● Task statement
Give back the records below verbatim, please, but without a single image.

● Given data

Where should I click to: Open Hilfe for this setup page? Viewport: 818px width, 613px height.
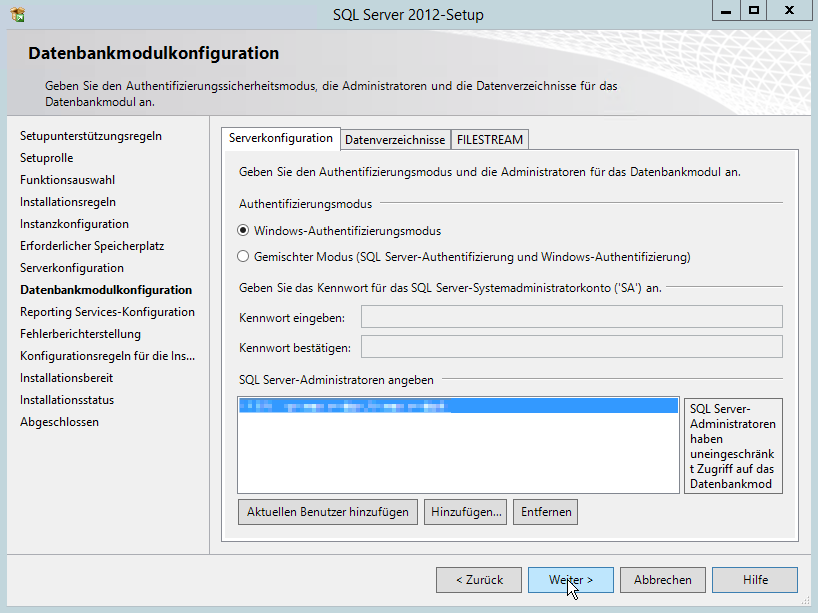755,580
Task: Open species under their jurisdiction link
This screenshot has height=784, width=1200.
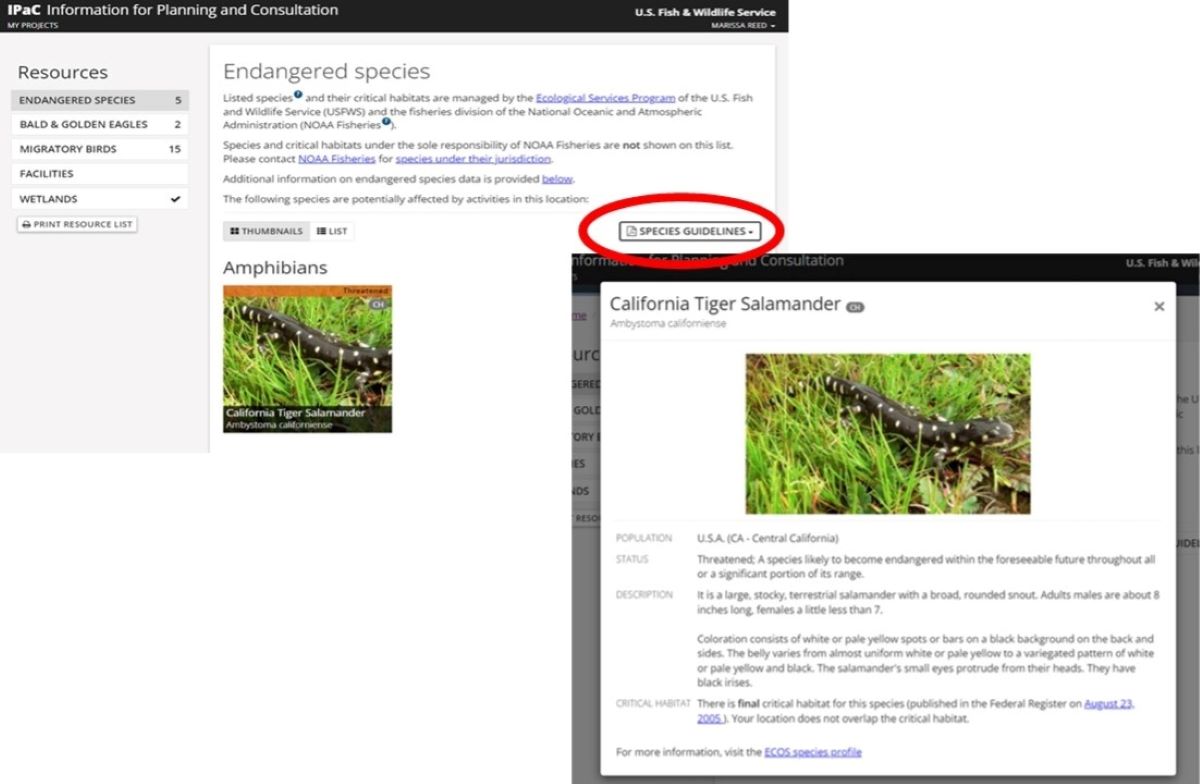Action: [x=472, y=159]
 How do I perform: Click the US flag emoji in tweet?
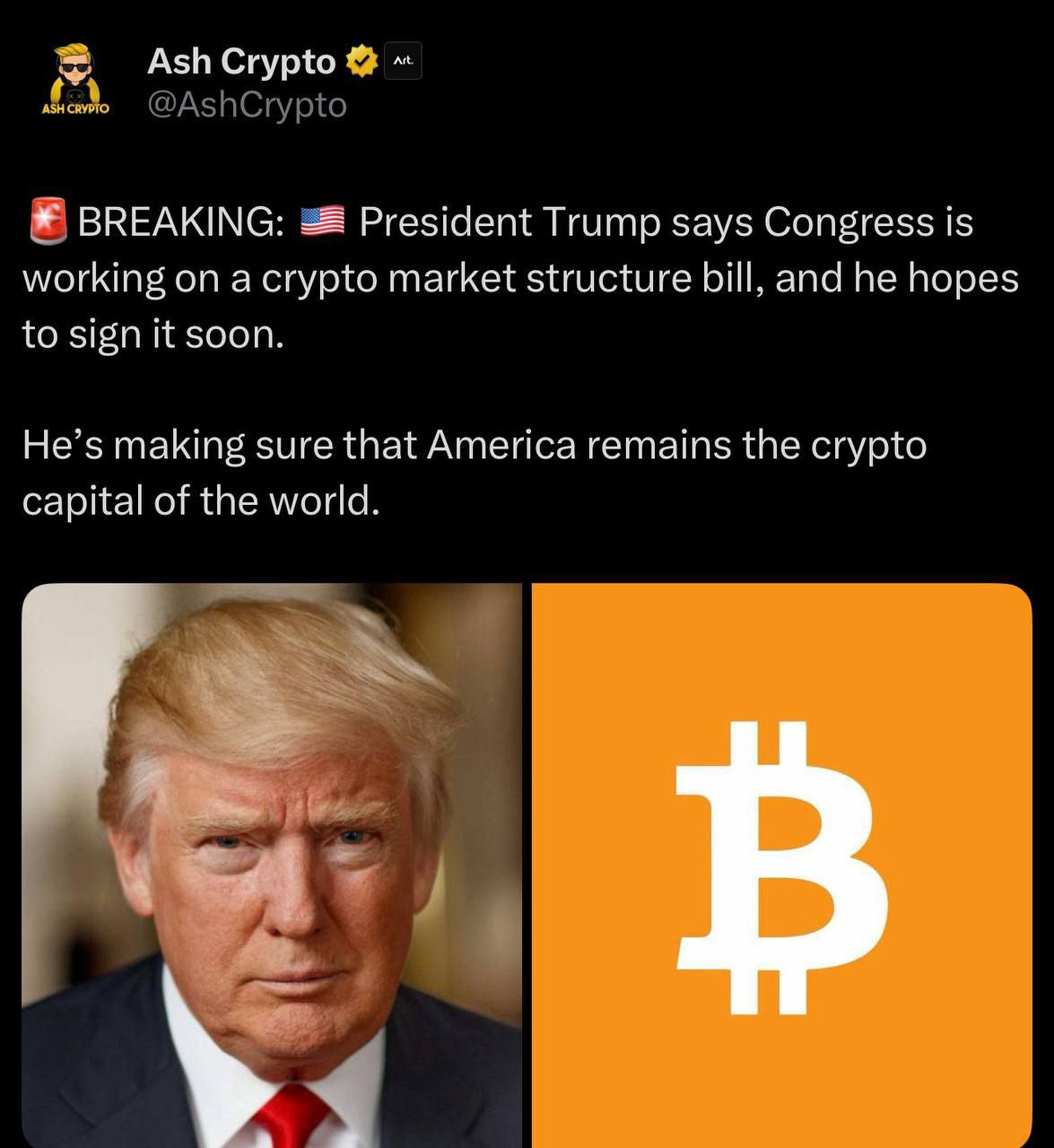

● Response to this task
Where should I click to: Open Hilfe for this setup page? Viewport: 818px width, 613px height.
755,580
Task: Open species under their jurisdiction link
This screenshot has height=784, width=1200.
Action: [x=472, y=159]
 How do I perform: Click the US flag emoji in tweet?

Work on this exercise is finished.